Why M4A and MP3 are not the same thing
M4A is Apple's preferred audio format: it stores AAC-encoded audio inside an MP4 container. AAC and MP3 are entirely different codecs — there is no lossless stream copy between them. Converting M4A to MP3 requires decoding the AAC audio and re-encoding it as MP3. That is what this tool does, using the LAME encoder at a VBR quality-2 preset, which lands around 192 kbps. At that bitrate the re-encoding step adds no perceptible quality loss for speech, podcasts, or most music.
Where M4A files come from
You will find M4A in several Apple workflows: Voice Memos exports from iPhone, audio recordings made in QuickTime Player, GarageBand project exports, iTunes-purchased tracks from the DRM-free era (post-2009), and podcast feeds that publish AAC enclosures. The format sounds excellent and is efficient, but it is not universally supported — older car stereos, some podcast apps, and many basic MP3 players will not open it. Converting to MP3 trades a small amount of efficiency for near-universal playback compatibility.
What quality to expect
The output uses VBR MP3 at the LAME quality-2 preset, which averages around 192 kbps and is considered perceptually transparent for most listeners. A typical minute of audio at this bitrate produces a file around 1.4 MB. If your original M4A was encoded at a significantly lower bitrate — say, 64 kbps Voice Memo quality — the output will not be magically better. The conversion is faithful, not upsampling.

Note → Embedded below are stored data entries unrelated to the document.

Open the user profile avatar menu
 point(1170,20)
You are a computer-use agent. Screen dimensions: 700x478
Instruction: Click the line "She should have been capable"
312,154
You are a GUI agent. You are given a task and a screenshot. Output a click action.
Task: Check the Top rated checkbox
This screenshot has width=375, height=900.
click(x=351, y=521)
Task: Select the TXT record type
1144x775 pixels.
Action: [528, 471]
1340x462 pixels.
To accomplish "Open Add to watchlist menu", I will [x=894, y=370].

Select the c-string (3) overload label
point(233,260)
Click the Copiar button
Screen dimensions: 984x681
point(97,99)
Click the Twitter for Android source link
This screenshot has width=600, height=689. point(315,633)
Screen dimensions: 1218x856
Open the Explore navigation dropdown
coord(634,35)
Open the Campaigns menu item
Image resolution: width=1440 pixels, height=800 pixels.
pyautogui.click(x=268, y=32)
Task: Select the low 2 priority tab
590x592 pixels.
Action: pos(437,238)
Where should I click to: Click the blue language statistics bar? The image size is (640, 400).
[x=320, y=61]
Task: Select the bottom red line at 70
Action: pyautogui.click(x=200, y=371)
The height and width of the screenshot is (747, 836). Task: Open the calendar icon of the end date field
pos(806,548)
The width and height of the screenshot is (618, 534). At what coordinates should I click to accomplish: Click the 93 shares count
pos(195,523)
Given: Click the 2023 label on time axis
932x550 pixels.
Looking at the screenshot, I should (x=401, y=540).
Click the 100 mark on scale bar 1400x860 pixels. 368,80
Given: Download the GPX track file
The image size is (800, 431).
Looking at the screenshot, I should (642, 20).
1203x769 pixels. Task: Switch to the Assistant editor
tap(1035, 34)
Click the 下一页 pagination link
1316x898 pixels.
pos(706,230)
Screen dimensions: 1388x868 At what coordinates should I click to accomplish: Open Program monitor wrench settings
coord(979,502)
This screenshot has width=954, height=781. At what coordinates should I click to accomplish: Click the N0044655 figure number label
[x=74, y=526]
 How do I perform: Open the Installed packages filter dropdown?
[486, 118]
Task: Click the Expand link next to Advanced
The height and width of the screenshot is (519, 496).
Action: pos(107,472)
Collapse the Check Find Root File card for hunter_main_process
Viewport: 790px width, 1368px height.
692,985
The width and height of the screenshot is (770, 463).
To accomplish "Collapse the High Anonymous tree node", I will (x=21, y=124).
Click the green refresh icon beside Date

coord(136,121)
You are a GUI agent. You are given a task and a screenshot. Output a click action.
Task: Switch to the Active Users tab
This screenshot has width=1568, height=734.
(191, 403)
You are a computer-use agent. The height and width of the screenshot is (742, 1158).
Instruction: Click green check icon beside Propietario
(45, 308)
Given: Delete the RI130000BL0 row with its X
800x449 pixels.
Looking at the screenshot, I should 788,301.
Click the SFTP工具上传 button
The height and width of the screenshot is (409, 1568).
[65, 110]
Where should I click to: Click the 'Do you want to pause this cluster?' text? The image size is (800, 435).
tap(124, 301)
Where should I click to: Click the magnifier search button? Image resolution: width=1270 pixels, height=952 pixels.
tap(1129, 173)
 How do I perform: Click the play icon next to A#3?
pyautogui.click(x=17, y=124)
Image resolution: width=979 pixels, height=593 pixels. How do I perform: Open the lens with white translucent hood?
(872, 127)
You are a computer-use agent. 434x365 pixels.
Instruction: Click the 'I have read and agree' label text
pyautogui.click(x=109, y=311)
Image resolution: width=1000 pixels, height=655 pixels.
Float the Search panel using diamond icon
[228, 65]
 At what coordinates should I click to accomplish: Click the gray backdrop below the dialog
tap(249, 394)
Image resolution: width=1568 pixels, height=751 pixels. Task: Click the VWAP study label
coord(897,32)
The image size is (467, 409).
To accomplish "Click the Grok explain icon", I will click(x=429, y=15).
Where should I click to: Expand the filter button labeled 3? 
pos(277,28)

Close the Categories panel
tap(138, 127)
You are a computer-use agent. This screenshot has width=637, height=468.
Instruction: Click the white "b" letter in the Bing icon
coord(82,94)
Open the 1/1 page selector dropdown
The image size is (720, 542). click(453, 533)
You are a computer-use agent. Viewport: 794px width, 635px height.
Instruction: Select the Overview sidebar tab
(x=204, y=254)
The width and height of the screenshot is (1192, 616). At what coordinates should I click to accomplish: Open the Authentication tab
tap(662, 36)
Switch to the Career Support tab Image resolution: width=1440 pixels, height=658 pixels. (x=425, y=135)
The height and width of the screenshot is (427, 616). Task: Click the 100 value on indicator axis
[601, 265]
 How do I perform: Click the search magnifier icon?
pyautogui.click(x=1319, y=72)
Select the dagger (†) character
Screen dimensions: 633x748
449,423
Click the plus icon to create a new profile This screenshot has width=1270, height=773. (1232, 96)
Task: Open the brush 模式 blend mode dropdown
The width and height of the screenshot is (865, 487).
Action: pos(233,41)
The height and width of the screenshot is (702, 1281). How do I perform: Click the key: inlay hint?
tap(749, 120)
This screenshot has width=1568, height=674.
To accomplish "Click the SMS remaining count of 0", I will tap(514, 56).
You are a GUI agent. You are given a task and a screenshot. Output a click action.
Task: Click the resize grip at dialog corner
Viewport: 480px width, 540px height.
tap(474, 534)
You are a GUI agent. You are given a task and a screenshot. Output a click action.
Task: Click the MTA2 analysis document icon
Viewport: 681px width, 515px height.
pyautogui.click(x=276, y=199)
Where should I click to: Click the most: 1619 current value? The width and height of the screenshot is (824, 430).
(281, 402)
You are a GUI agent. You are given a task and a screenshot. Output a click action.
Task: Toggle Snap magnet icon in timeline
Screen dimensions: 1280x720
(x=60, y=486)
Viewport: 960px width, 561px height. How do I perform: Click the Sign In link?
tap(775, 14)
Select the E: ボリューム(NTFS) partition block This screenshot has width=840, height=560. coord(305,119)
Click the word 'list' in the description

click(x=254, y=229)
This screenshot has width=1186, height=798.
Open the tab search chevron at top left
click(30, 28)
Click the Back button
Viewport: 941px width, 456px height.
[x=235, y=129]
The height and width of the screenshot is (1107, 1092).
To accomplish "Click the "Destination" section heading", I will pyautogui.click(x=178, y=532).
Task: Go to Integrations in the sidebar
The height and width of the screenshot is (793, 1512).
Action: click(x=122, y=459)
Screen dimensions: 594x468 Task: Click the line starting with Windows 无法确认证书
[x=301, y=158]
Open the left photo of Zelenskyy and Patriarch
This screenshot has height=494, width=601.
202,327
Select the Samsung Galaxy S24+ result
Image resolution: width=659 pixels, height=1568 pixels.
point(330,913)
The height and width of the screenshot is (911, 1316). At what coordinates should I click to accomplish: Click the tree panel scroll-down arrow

No upload — what that actually means
Most online audio converters upload your file to a remote server, transcode it there, and send back a download link. That works fine for a public podcast episode, but not for a private Voice Memo, a client interview recording, or a GarageBand draft. This tool runs FFmpeg inside your browser via WebAssembly. Your M4A file never leaves your device. You can disconnect from the internet after the page loads and the conversion still completes.
File size limits and desktop alternatives
The browser version of FFmpeg is single-threaded and capped around 500 MB. For a typical Voice Memo or GarageBand export that ceiling is never an issue. For very long recordings — an hour-long interview at high quality can push 300 MB — the Clipy desktop app handles larger files natively, or any standalone FFmpeg install converts M4A to MP3 in a single command: ffmpeg -i input.m4a -q:a 2 output.mp3.